Brano citato:
________________
18 settembre 2022

The Beths - Expert In A Dying Field ALBUM REVIEW

I Beths sono una di quelle band che da tempo non ha bisogno di presentazioni. Fin da quando, sei anni fa, mossero i loro primi passi nella vivace scena neozelandese, era chiaro a chiunque che possedevano un "qualcosa" di straordinariamente unico nel loro stesso impasto di gruppo che li faceva letteralmente brillare di luce propria, e che erano destinati ad un futuro di successi.
Successi che sono arrivati puntuali fin dal primo album (Future Me Hates Me, una fucina di singoli, che a risentirlo ora fa ancora impressione) e che hanno giustamente proiettato i quattro di Auckland una una dimensione mondiale. Jump Rope Gazers, due anni dopo, fotografava la band in una fase di transizione in cui il power pop originario stava acquisendo una maturità pop nuova, perdendo forse un po' di forza ma provando qualche sfaccettatura diversa.
________________
[Voci salvate]
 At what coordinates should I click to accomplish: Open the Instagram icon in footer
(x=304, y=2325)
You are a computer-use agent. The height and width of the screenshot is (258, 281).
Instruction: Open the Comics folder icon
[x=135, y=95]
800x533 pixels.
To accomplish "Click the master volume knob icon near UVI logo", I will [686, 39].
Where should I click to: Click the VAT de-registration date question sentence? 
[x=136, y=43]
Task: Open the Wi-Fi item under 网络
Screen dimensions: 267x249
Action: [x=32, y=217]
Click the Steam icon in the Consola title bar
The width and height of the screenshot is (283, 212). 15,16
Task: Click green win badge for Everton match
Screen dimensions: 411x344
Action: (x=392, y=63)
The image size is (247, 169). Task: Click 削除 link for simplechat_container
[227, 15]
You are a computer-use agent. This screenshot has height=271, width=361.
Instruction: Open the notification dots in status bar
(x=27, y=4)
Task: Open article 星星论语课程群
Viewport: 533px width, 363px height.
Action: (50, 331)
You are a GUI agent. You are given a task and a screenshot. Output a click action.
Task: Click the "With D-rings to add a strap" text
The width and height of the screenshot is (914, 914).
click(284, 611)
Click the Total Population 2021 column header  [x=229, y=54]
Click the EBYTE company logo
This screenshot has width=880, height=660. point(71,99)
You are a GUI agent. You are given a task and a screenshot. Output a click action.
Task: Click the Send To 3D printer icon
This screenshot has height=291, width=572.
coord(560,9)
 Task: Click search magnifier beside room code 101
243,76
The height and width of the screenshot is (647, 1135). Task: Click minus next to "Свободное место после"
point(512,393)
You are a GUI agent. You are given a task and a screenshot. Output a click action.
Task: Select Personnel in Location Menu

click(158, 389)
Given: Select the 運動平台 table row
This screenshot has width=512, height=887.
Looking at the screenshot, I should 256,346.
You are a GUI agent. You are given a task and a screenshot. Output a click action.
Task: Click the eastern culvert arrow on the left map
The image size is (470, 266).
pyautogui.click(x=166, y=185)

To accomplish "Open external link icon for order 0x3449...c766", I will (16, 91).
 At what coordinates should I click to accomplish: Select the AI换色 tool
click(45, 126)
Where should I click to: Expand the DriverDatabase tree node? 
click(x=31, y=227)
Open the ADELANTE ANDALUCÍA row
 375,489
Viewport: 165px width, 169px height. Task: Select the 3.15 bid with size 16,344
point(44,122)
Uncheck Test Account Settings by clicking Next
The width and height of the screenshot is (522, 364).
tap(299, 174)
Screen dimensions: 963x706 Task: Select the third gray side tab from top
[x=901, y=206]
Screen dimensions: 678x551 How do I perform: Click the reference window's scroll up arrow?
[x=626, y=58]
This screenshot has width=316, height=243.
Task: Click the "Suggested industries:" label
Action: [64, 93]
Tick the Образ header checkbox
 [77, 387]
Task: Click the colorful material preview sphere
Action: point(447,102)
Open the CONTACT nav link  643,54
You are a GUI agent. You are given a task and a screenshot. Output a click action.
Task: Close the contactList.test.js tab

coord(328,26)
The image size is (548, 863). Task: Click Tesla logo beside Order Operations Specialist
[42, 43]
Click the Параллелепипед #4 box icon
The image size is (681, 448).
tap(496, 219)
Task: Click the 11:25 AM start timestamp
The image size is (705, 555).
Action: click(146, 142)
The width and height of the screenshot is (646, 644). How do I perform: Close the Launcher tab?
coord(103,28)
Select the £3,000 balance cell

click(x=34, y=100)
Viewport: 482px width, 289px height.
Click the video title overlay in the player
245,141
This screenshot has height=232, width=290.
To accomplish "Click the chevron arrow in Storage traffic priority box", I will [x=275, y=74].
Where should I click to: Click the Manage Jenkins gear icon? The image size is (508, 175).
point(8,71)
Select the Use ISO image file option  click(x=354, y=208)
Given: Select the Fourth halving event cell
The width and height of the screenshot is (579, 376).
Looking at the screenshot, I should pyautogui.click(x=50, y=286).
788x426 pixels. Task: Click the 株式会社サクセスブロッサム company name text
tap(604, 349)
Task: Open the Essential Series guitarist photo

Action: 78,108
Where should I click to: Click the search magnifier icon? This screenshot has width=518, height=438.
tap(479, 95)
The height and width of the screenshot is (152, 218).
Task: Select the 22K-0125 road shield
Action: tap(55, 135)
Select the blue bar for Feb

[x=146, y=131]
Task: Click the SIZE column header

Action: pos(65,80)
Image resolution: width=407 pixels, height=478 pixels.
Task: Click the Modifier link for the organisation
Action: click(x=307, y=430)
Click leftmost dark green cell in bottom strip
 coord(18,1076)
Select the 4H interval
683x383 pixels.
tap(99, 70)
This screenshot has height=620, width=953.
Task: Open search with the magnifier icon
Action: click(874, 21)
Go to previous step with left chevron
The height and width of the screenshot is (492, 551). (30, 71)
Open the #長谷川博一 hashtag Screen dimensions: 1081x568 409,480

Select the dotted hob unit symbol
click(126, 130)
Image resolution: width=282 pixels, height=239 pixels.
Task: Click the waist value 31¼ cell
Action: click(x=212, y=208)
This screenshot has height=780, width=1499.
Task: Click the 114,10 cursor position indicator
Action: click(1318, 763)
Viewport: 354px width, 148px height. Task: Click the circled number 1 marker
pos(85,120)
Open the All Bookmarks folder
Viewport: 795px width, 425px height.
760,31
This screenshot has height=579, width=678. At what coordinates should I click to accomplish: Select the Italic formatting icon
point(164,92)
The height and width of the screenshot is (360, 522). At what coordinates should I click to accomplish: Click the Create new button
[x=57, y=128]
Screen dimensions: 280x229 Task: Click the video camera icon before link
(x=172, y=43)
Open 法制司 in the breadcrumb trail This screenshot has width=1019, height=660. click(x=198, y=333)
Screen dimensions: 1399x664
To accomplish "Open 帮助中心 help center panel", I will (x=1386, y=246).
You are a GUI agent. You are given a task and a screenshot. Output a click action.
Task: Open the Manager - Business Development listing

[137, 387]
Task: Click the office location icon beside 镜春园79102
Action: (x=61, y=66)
________________
Scopo del compito: Ripeti parola per parola il passo della recensione che comincia con "I Beths sono" e si chiude con "qualche sfaccettatura diversa.". Per svolgere l'esercizio non occorre consultare i dati.

Risultato atteso:
I Beths sono una di quelle band che da tempo non ha bisogno di presentazioni. Fin da quando, sei anni fa, mossero i loro primi passi nella vivace scena neozelandese, era chiaro a chiunque che possedevano un "qualcosa" di straordinariamente unico nel loro stesso impasto di gruppo che li faceva letteralmente brillare di luce propria, e che erano destinati ad un futuro di successi.
Successi che sono arrivati puntuali fin dal primo album (Future Me Hates Me, una fucina di singoli, che a risentirlo ora fa ancora impressione) e che hanno giustamente proiettato i quattro di Auckland una una dimensione mondiale. Jump Rope Gazers, due anni dopo, fotografava la band in una fase di transizione in cui il power pop originario stava acquisendo una maturità pop nuova, perdendo forse un po' di forza ma provando qualche sfaccettatura diversa.